Former judge and failed GOP Senate candidate Roy Moore brought an emergency motion to the Supreme Court, as he seeks to save the $8.2 million jury award he won over a campaign ad that he said falsely portrayed him as soliciting sex from a 14-year-old girl. An appeals court vacated the Alabama jury’s verdict in April, and Moore has signaled that he will appeal that loss to the justices.
In the meantime, his emergency application asked to halt the appellate ruling from taking effect while he prepares his Supreme Court petition. Moore said that without high court intervention, his ability to collect will be hampered if the justices ultimately grant review of his petition and side with him.

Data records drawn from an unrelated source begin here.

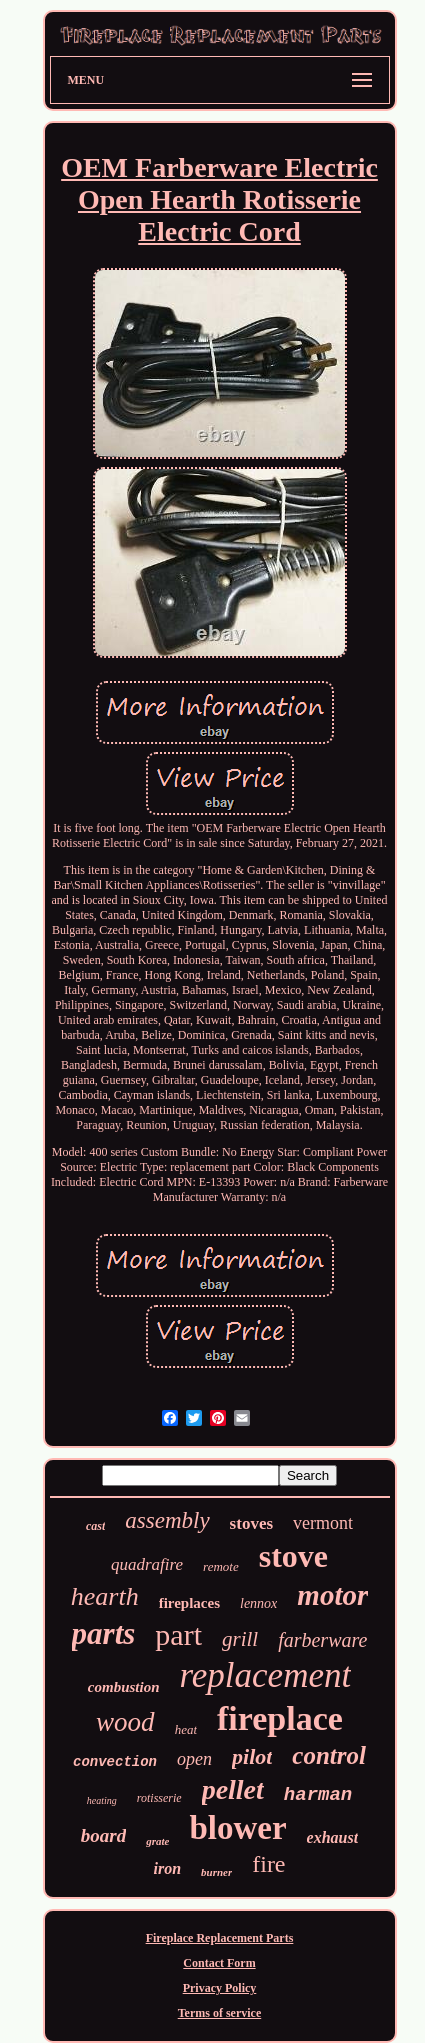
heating (102, 1800)
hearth (105, 1596)
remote (221, 1566)
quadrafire (147, 1564)
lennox (258, 1603)
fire (268, 1864)
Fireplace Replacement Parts (220, 1938)
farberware (322, 1640)
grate (157, 1841)
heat (186, 1729)
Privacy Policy (220, 1988)
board (103, 1835)
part (178, 1634)
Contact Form (219, 1963)
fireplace (280, 1718)
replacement (266, 1675)
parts (104, 1633)
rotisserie (159, 1798)
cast (95, 1526)
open (194, 1759)
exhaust (333, 1837)
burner (216, 1872)
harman (318, 1795)
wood (125, 1722)
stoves (251, 1523)
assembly (167, 1520)
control (329, 1755)
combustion (124, 1687)
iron (167, 1868)
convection (115, 1762)
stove (293, 1556)
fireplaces (189, 1603)
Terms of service (220, 2013)
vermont (323, 1523)
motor (332, 1595)
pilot (252, 1756)
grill (240, 1639)
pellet (233, 1789)
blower (237, 1828)
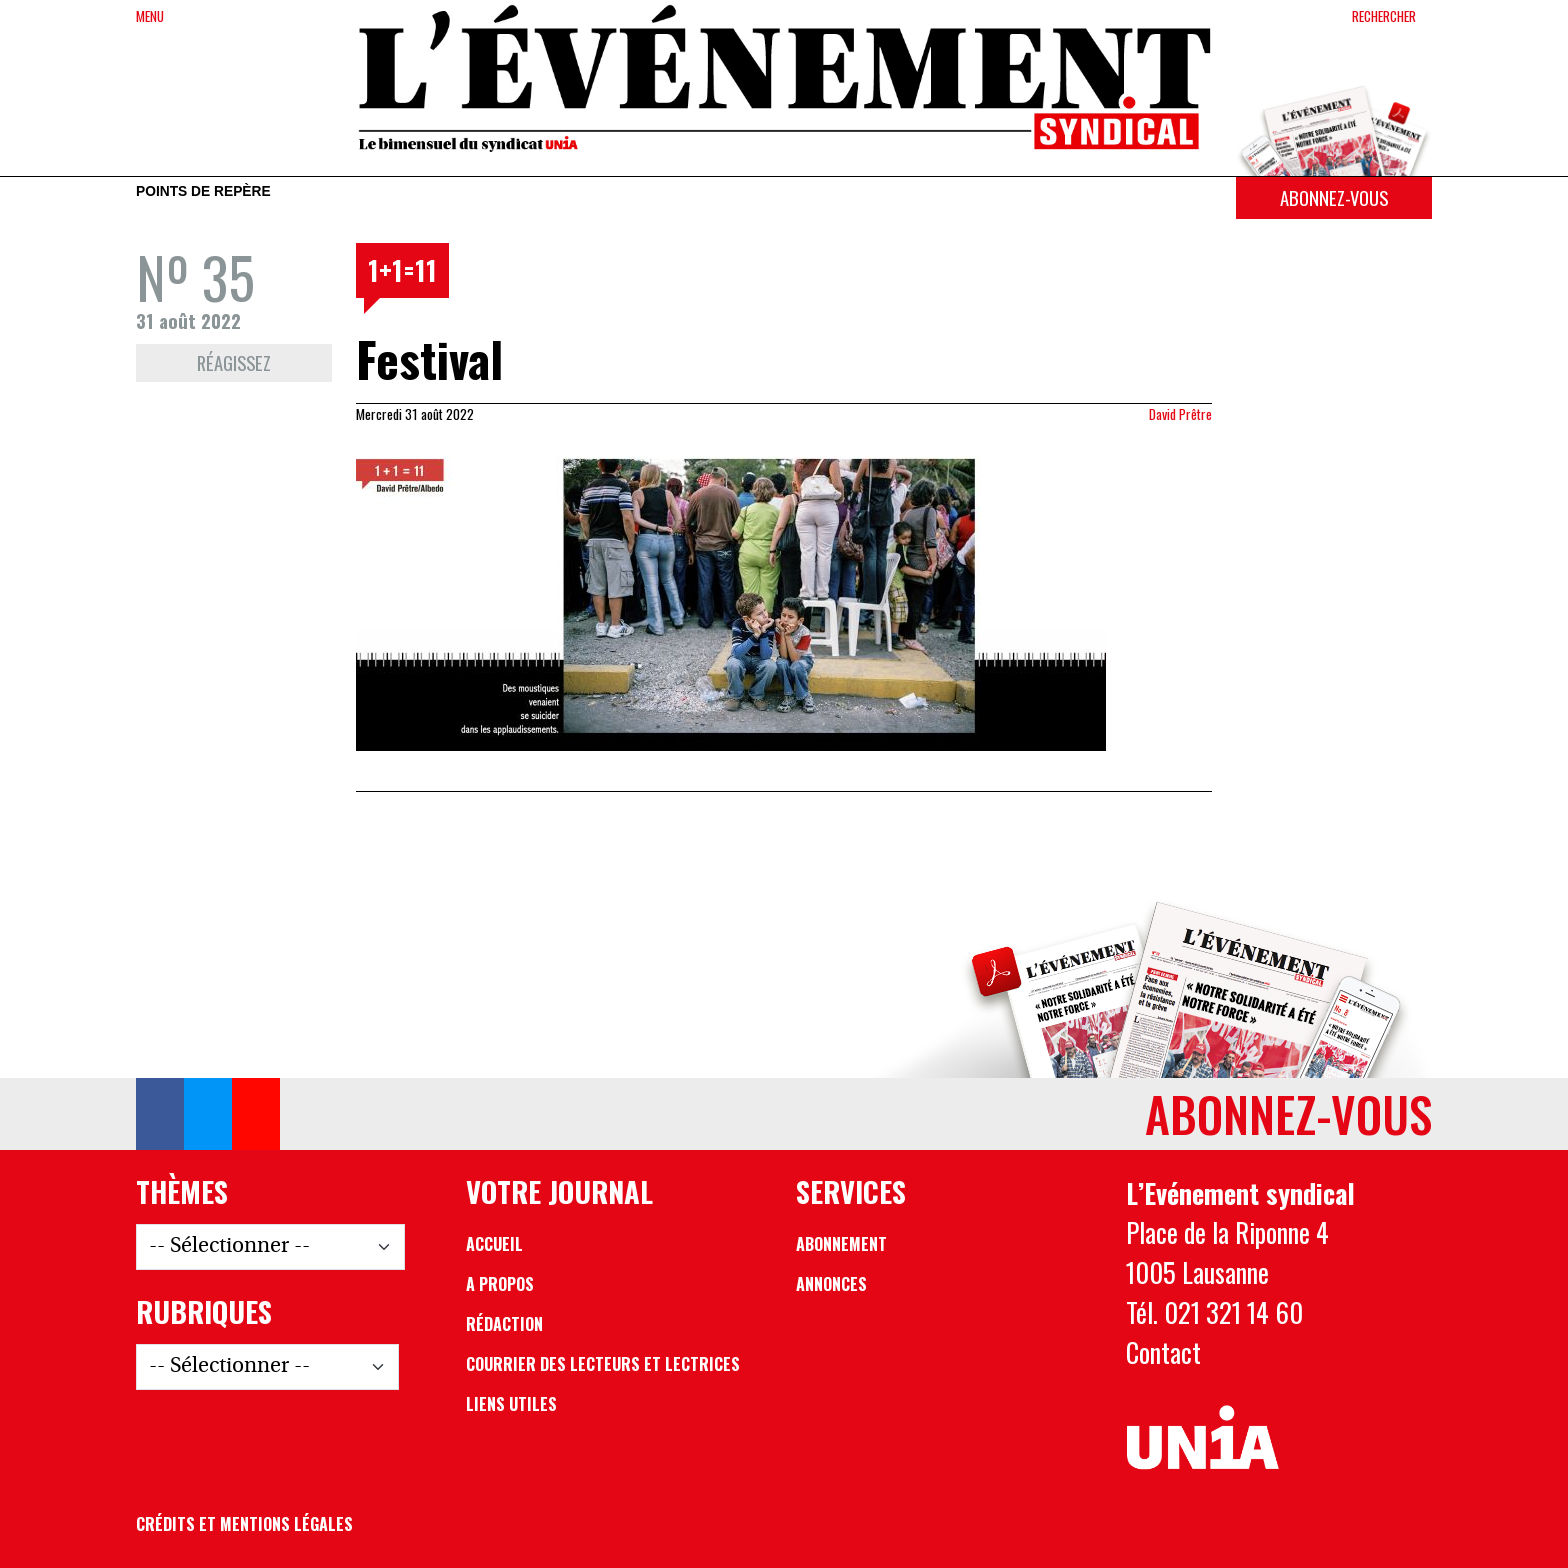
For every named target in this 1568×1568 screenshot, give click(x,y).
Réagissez (234, 362)
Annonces (831, 1284)
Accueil (494, 1244)
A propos (500, 1284)
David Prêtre (1180, 414)
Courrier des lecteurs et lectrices (603, 1364)
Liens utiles (511, 1404)
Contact (1163, 1352)
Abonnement (841, 1244)
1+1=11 (402, 270)
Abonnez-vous (1334, 197)
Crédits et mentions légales (244, 1524)
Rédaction (504, 1324)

His application went to Justice Clarence Thomas, because Thomas is the justice assigned to receive urgent motions from the circuit that ruled against Moore on appeal. Justices can refer these filings to the full court or act on them alone. They typically refer significant ones to the full court (and when individual justices deny applications, applicants can then ask other justices for relief until they are fully rejected). Thomas does not yet appear to have acted on the application or called for the opposition to respond to it.
The appeals court last week declined to halt its ruling from taking effect while Moore petitions the justices. The group that ran the ad, Senate Majority PAC, successfully argued to the appeals court that it shouldn’t halt its ruling from taking effect because, among other reasons, it said the Supreme Court is unlikely even to grant review of Moore’s forthcoming petition, much less side with him.
Whatever the outcome of Moore’s application, the court will still be free to grant review of his petition after he files it and the opposition has a chance to respond.
As Moore noted in his application, Thomas and Justice Neil Gorsuch have urged reconsideration of the “actual malice” standard that public figures must meet to win defamation claims, a standard that stems from the court’s landmark 1964 opinion in New York Times v. Sullivan. But it takes four justices to grant review of petitions, and the issue has not gained traction at the high court.